### Objective
Please pull out every line from the entries below that contains the string "Identify". Case matters.

### Extracted data
● ● ● ● ● ● ●

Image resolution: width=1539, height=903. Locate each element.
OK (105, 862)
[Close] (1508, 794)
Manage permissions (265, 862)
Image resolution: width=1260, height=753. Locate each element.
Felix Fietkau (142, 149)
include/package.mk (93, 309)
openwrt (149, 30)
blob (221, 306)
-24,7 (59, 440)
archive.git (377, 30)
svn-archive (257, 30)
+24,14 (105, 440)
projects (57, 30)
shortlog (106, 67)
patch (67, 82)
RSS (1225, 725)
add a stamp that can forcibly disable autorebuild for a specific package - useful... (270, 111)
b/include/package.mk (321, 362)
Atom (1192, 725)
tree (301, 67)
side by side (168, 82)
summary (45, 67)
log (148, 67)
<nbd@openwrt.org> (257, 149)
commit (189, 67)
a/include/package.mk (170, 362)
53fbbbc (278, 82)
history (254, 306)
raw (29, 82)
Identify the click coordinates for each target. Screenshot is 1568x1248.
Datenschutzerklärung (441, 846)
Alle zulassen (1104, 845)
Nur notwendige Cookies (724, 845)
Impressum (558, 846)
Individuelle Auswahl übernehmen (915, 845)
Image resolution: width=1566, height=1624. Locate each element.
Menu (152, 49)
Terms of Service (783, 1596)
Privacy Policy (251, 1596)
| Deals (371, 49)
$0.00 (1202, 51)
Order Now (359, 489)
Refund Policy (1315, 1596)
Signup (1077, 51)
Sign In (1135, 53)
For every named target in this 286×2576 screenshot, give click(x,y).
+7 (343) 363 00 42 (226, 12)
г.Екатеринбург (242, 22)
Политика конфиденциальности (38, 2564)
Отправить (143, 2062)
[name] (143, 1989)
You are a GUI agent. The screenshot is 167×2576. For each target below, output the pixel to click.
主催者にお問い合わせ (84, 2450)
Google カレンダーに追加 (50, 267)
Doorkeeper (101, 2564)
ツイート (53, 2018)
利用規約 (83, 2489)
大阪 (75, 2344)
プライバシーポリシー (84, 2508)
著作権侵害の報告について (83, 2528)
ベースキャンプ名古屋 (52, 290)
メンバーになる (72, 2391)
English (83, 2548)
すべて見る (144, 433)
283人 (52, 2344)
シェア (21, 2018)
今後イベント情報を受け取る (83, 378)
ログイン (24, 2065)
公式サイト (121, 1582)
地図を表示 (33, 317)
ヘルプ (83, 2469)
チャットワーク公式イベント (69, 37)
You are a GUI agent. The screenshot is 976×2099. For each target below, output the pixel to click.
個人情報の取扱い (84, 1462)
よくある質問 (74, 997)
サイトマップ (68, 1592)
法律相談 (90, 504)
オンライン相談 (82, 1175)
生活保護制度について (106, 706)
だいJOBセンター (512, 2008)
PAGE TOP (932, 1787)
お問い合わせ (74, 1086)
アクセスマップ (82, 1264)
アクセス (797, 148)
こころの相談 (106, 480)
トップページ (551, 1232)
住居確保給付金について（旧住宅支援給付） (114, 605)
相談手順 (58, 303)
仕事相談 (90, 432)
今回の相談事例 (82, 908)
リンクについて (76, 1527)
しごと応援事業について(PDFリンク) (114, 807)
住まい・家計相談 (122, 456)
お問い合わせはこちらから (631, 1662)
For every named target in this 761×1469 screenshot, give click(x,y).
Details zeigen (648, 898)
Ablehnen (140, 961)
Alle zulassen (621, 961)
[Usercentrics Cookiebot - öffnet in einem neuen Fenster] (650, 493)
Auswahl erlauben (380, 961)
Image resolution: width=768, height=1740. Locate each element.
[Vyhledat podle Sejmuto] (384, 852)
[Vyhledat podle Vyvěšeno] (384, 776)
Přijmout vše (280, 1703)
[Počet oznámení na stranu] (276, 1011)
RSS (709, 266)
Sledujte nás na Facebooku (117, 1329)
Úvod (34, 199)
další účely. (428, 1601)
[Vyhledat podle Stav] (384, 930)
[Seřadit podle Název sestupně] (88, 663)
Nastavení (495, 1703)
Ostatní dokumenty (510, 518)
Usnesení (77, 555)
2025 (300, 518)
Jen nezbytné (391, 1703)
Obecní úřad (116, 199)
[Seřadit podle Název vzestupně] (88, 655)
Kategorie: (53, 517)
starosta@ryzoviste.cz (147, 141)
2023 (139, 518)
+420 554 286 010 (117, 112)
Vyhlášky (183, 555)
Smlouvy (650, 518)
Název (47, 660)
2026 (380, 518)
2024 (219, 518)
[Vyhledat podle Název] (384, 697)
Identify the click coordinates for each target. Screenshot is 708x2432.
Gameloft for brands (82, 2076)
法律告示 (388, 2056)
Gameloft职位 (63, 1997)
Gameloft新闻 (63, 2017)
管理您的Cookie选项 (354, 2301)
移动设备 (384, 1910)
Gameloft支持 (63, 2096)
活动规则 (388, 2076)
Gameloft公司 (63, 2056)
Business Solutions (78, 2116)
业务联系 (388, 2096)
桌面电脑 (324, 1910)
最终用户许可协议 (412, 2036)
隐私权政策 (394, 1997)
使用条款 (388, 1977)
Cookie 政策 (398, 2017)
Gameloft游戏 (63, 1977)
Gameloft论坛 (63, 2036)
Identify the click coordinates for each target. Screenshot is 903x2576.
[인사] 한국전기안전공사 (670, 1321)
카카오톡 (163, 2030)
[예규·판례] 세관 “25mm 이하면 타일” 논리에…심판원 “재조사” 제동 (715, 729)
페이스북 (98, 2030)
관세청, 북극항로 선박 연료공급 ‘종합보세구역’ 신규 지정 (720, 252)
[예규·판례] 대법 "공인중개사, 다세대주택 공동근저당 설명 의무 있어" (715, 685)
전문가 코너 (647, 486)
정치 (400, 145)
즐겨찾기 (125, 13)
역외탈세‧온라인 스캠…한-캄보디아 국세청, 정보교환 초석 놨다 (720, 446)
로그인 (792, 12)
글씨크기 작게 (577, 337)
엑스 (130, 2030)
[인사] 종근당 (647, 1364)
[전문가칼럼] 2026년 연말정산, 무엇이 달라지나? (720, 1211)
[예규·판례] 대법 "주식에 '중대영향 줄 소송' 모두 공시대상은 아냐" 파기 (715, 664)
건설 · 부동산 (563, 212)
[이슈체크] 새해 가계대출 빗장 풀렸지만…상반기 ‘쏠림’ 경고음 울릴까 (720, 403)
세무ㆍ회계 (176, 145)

● ● ● ● ● ● ●

### Answer for this exercise
Identify the click coordinates for each target. Screenshot is 1568x1248.
Identify the click coordinates for each target. Screenshot is 708x2432.
Identify the click coordinates for each target. Screenshot is 903x2576.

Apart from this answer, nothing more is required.